**INFORMATION SUPPLIED**
══════════

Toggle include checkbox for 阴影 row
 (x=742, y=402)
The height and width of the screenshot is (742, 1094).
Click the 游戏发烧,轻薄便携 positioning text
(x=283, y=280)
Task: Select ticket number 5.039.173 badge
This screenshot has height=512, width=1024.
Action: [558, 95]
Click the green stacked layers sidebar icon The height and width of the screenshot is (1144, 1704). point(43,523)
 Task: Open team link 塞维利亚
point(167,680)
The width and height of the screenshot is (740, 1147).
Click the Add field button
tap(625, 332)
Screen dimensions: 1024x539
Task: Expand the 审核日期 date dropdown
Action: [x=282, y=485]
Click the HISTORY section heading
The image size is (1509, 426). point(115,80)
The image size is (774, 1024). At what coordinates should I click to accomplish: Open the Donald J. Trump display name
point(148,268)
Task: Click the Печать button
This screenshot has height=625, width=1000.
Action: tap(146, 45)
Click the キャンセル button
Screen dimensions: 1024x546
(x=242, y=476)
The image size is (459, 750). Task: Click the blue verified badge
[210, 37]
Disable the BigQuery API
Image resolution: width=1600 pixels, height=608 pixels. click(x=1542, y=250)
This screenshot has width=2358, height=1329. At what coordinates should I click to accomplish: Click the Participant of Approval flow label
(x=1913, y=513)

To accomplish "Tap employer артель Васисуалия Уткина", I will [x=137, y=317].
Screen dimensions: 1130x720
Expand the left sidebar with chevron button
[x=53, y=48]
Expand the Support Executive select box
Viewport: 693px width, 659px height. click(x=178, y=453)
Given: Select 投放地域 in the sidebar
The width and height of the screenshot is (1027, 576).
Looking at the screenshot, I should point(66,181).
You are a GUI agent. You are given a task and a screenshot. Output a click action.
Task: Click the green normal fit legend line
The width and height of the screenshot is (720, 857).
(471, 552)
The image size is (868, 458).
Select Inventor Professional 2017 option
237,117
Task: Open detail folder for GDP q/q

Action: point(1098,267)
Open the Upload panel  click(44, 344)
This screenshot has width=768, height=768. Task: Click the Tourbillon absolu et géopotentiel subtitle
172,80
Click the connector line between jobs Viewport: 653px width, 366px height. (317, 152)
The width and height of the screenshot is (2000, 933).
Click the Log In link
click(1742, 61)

══════════

**ASSIGNMENT**
Tell how many lines above contain the word "green". Give the number alone.

**RESPONSE FOR THIS EXERCISE**
2